* Extract provided *
^^^^^^^^^^^^^^^^

CEC position paper on House Bill 4315 (People's Mining Bill)
The Need for House Bill 4315:
Addressing Realities on the Ground,
Aspiring for Genuine People's Development
August 24, 2011
The Center for Environmental Concerns-Philippines (CEC) expresses its categorical and unequivocal support for House Bill 4315 (People's Mining Act of 2011). We likewise welcome any other proposed bills which also aim to regulate the Philippine mining industry and reorient the current mining policy towards social justice, genuine development for the Filipino people, and environmental sustainability.
CEC, in its 22 years of existence as an NGO, has worked to deliver environmental education, research, and advocacy services to many mining-affected communities throughout Luzon, Visayas, and Mindanao. These are communities and grassroots organizations on the ground which were directly affected by the implementation of Republic Act 7942, or the Mining Act of 1995, over the past 16 years.
We have learned the hard way under RA 7942. We have seen how the current mining law has directly contributed to the some of the worst environmental tragedies the Philippines has faced; to the continuing destruction and degradation of our coastal, agricultural, and upland ecosystems; to recurring violations of civil, political, and human rights; to the displacement of indigenous peoples from their ancestral lands; and to the stunting of the domestic agricultural and industrial economy which has made poverty a lingering and ugly reality in our country.
Mining is crucial to building national industries and to providing for the industrial needs of the people. However, mining, as it has been pursued in the Philippines under RA 7942 has only unjustly enriched a few at the expense of the vast majority and the environment. It has shortsidedly traded short-term profits for long-term development. This is not the type of mining that we need.
RA 7942's time is up. The judiciary declared RA 7942 unconstitutional in 2004 (but in a complete turnaround abruptly reversed its decision). Communities and organizations all around the archipelago have conveyed their opposition and dissent to various mining projects approved and pursued under RA 7942, year after year since 1995. The time is ripe for the Philippine Congress to subject RA 7942 to scrutiny, repeal, and replacement with a genuine people's mining law.
CEC has supported historic initiatives and activities by people's organizations to formulate, develop, and file a new law in cooperation with Bayan Muna and other legislators. These include the multi-sectoral Dapitan Initiative by civil society organizations in 2002 and the drafting of the People's Mining Policy—an alternative policy framework for the Philippine mining industry—with Defend Patrimony alliance in 2005 and the conduct of public consultations. Finally, in March 2011, HB 4315 was filed in the House of Representatives as one of the several bills proposing to repeal RA 7949. We strongly urge the Congressional Committee on Natural Resources to take affirmative action on HB 4315 and other similar laws aiming to reorient and reform the country's current mining policy.

^^^^^^^^^^^^^^^^

* Collected material *

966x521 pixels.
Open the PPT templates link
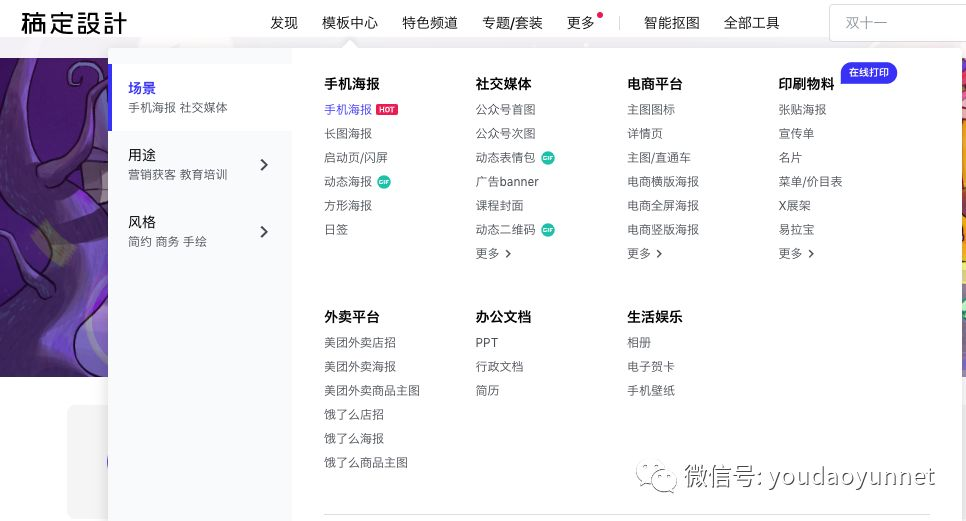[486, 342]
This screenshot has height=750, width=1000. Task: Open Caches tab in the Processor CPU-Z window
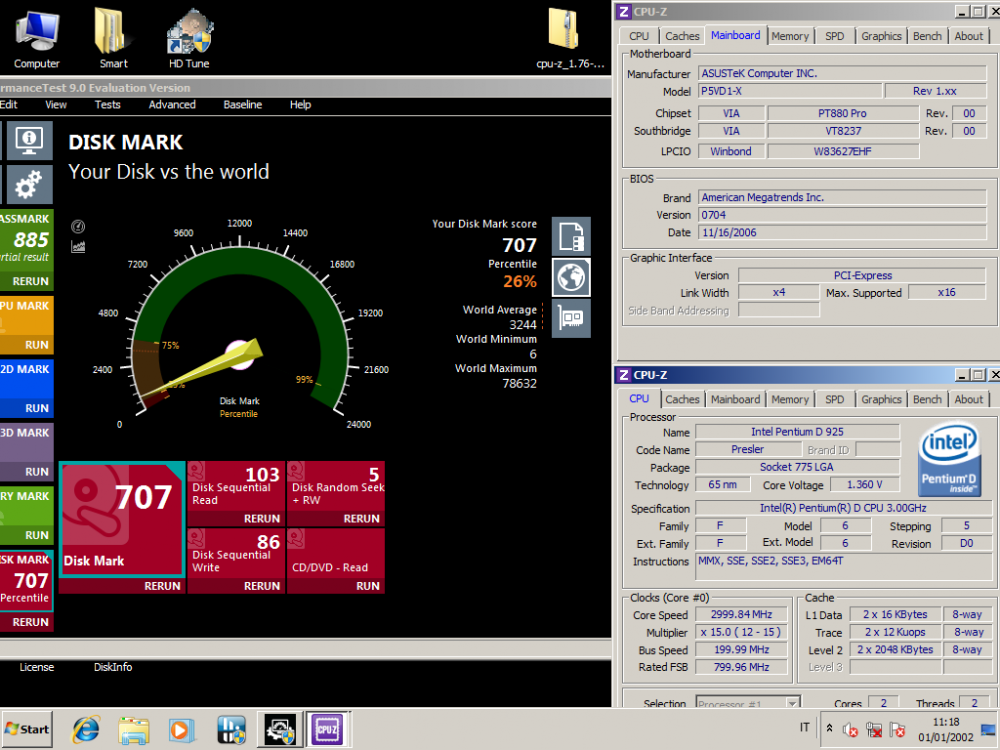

^^^^^^^^^^^^^^^^

* What is required *
Can you set down, word for word, the passage of the CEC position paper on House Bill 4315 that lies between "RA 7942's time" and "people's mining law.", inclusive?

* Task result *
RA 7942's time is up. The judiciary declared RA 7942 unconstitutional in 2004 (but in a complete turnaround abruptly reversed its decision). Communities and organizations all around the archipelago have conveyed their opposition and dissent to various mining projects approved and pursued under RA 7942, year after year since 1995. The time is ripe for the Philippine Congress to subject RA 7942 to scrutiny, repeal, and replacement with a genuine people's mining law.